DIRECTION >> Copy the lines from the one containing "Where should I click to: Open Paweł" through the one containing "coord(74,277)", inclusive, with no changes.

Word and item position data

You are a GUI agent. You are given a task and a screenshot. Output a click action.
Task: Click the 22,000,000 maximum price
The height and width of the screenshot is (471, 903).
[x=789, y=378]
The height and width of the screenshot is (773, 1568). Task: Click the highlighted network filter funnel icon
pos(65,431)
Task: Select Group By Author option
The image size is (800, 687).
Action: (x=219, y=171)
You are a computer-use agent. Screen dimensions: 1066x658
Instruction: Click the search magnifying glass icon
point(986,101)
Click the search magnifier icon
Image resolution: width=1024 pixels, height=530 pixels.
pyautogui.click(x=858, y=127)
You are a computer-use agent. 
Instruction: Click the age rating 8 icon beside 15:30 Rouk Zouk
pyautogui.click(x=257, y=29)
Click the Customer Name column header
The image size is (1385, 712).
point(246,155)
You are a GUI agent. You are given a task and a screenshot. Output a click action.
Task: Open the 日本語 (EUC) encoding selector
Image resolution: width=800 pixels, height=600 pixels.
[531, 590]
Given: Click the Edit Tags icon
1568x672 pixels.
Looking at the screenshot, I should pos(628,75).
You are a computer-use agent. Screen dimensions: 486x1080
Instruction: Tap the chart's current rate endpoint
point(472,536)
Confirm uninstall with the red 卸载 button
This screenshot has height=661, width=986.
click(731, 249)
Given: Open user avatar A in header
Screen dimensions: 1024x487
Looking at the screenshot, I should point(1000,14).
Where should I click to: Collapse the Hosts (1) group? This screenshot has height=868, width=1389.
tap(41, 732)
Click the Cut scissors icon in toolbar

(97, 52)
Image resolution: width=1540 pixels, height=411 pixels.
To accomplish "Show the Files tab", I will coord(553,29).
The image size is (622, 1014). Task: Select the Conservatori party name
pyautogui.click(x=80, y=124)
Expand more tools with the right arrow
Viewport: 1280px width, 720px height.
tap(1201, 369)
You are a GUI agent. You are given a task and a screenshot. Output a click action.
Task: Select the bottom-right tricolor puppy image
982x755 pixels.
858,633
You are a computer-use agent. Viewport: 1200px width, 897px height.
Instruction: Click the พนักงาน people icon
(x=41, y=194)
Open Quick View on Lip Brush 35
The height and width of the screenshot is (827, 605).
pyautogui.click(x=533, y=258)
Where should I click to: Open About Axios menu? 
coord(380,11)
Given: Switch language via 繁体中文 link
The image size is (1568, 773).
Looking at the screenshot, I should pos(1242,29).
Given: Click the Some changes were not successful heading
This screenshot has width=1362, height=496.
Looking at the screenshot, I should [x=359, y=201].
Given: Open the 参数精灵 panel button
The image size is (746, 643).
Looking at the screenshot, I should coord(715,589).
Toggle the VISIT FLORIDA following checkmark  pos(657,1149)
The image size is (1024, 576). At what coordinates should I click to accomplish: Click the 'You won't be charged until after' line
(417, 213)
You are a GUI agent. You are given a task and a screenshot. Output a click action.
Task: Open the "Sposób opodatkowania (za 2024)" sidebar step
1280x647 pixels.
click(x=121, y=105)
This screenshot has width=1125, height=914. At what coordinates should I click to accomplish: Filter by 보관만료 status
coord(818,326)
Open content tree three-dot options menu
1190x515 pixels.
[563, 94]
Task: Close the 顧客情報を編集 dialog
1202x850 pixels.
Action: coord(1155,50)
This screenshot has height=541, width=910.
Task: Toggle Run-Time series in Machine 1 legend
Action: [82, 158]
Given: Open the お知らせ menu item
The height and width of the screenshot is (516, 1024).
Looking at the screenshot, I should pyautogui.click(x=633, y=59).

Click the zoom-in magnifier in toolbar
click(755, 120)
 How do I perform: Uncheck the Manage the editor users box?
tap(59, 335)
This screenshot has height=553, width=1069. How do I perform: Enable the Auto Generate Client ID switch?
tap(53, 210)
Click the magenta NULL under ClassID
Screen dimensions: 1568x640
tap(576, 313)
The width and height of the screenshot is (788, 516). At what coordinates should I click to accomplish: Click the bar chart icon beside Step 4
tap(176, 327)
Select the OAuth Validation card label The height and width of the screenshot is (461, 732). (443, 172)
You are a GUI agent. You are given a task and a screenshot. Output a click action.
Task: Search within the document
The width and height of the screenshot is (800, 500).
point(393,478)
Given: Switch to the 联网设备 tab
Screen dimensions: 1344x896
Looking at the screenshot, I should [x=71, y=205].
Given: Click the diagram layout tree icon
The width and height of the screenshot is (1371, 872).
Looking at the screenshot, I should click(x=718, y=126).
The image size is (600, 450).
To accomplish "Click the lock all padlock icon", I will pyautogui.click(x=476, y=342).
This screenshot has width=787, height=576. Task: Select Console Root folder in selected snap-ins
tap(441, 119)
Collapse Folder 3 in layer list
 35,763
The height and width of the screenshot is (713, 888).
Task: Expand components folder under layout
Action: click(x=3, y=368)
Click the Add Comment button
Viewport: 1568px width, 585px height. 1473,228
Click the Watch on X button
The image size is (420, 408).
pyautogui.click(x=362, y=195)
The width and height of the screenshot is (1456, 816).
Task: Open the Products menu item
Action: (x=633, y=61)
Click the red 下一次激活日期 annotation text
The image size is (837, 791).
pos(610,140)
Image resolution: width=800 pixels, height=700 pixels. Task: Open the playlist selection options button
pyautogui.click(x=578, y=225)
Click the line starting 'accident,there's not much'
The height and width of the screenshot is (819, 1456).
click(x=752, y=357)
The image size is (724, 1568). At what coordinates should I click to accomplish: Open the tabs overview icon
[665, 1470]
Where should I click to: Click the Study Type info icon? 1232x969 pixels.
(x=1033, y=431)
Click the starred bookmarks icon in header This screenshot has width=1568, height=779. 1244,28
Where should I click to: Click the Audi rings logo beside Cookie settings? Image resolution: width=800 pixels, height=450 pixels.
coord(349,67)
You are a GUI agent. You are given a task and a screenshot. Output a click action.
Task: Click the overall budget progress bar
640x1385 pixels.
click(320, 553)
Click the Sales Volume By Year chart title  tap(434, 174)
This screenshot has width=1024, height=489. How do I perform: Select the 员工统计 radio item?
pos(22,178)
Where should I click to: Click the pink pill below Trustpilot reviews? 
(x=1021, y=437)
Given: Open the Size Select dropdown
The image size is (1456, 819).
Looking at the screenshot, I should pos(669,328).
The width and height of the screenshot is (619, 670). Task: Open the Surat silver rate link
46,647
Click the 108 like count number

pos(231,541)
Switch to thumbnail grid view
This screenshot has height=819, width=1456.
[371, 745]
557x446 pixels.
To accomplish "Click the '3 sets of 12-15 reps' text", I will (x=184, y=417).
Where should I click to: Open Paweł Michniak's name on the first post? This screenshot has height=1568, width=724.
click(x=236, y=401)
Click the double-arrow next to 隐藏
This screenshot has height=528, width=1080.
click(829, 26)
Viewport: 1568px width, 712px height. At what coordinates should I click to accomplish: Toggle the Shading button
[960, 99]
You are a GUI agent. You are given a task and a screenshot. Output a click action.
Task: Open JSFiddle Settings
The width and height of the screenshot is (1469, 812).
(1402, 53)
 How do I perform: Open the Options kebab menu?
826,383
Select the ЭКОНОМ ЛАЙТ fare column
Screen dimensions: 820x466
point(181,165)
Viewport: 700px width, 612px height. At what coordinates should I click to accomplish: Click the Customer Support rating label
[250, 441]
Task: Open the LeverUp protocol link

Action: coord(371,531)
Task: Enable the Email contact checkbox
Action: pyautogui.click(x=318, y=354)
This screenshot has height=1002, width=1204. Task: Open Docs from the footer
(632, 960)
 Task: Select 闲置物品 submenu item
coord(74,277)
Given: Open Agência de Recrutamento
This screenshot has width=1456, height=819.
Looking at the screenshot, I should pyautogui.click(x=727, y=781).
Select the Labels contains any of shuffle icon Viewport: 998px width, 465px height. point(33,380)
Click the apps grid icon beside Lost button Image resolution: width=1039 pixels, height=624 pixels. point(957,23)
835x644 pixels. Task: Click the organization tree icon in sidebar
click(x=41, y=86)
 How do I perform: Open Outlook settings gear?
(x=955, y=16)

ANSWER TO THE TASK >>
Where should I click to: Open Paweł Michniak's name on the first post? This screenshot has height=1568, width=724.
click(x=236, y=401)
Click the double-arrow next to 隐藏
This screenshot has height=528, width=1080.
click(829, 26)
Viewport: 1568px width, 712px height. At what coordinates should I click to accomplish: Toggle the Shading button
[960, 99]
You are a GUI agent. You are given a task and a screenshot. Output a click action.
Task: Open JSFiddle Settings
The width and height of the screenshot is (1469, 812).
(1402, 53)
 How do I perform: Open the Options kebab menu?
826,383
Select the ЭКОНОМ ЛАЙТ fare column
Screen dimensions: 820x466
point(181,165)
Viewport: 700px width, 612px height. At what coordinates should I click to accomplish: Click the Customer Support rating label
[250, 441]
Task: Open the LeverUp protocol link

Action: coord(371,531)
Task: Enable the Email contact checkbox
Action: pyautogui.click(x=318, y=354)
This screenshot has height=1002, width=1204. Task: Open Docs from the footer
(632, 960)
 Task: Select 闲置物品 submenu item
coord(74,277)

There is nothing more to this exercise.